Radicals for Capitalism is a scholarly, though not an academic, book, and like many such books it does plenty of business in the notes. Not as much as some, like Popper’s The Open Society and Its Enemies, in which the notes are longer than the text, but enough. For instance, my friend (and frequent commenter) Jim Valliant’s book on the Brandens, The Passion of Ayn Rand’s Critics, receives a half-page treatment in the endnotes, but none in the text. Out of 2,000 notes, there are 400 or so that you want to read; the rest are simple source citations.

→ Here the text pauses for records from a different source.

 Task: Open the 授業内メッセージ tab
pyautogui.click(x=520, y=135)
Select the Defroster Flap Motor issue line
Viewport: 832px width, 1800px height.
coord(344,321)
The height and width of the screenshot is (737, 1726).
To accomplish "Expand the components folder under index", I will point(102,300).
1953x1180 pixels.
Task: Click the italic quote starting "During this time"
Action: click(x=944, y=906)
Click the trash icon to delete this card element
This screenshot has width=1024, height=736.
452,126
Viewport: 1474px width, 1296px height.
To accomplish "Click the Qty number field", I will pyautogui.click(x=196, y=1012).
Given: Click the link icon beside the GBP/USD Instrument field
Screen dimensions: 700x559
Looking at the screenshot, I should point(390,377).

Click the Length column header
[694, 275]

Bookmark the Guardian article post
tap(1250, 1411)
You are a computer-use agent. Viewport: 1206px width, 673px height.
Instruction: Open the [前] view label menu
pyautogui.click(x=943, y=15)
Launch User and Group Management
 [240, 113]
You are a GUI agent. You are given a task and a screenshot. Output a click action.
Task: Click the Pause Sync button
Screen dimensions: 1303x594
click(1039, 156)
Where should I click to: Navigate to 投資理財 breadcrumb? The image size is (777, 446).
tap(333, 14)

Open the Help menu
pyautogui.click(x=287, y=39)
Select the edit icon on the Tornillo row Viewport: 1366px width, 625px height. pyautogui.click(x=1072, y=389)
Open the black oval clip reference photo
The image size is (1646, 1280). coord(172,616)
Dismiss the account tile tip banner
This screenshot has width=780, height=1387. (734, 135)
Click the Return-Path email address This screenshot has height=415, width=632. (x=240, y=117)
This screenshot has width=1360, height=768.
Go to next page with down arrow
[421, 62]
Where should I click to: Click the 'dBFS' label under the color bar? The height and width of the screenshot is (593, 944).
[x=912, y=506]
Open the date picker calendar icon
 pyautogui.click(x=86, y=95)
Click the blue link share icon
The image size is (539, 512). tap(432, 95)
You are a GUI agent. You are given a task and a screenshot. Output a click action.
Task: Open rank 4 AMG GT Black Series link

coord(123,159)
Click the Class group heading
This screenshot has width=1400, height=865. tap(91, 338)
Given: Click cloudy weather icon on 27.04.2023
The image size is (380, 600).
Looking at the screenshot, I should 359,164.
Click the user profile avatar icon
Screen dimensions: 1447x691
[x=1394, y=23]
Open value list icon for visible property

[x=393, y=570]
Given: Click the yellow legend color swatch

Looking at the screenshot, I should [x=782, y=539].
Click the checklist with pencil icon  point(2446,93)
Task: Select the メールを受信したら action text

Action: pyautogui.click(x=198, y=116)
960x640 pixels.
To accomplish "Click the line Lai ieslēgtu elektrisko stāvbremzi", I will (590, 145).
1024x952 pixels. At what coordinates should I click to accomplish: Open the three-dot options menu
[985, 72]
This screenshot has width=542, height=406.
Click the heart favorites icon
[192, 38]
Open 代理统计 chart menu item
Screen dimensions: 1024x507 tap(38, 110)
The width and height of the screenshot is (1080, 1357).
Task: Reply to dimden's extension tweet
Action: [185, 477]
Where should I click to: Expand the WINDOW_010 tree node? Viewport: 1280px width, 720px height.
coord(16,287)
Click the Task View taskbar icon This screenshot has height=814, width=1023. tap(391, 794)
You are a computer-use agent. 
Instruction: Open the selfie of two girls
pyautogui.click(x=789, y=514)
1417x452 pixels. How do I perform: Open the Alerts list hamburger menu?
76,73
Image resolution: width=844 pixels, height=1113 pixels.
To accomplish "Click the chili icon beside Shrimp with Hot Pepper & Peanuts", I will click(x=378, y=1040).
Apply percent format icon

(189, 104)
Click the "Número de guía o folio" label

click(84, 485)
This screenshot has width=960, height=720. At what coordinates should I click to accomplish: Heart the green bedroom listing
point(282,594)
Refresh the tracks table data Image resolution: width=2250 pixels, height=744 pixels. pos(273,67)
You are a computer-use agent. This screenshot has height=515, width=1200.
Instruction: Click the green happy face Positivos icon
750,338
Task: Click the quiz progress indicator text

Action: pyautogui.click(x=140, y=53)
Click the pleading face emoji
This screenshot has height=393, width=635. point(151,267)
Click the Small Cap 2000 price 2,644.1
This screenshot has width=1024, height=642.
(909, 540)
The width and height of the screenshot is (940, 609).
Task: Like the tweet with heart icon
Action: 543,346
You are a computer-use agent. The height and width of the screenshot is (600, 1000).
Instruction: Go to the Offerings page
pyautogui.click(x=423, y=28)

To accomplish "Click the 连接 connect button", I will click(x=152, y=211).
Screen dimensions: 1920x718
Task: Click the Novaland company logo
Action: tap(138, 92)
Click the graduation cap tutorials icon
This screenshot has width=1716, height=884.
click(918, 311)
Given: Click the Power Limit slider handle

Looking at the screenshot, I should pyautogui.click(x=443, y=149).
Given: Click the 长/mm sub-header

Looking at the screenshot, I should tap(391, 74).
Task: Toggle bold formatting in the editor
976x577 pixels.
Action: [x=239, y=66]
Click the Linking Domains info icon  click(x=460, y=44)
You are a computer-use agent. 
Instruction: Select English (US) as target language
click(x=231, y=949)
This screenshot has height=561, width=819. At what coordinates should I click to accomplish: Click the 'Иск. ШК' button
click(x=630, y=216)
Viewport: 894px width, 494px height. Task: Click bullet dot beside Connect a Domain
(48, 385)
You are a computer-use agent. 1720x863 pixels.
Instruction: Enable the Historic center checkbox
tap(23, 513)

Doherty’s notes receive the standard treatment, which is to say the worst possible. The notes are renumbered by chapter, but each page of notes is headed, usefully, “Notes”; the chapter titles occur only on the beginning page of the notes for that chapter. To look up an endnote, then, you have to remember the number, remember the chapter number, flip to the notes section, locate the beginning page of the correct chapter, and then flip forward to the right note number, only to be disappointed most of the time with a mere source cite. (Admittedly it would be more efficient to use a bookmark, but I never have one handy, and they tend to fall out. At any rate, the necessity confesses design failure.)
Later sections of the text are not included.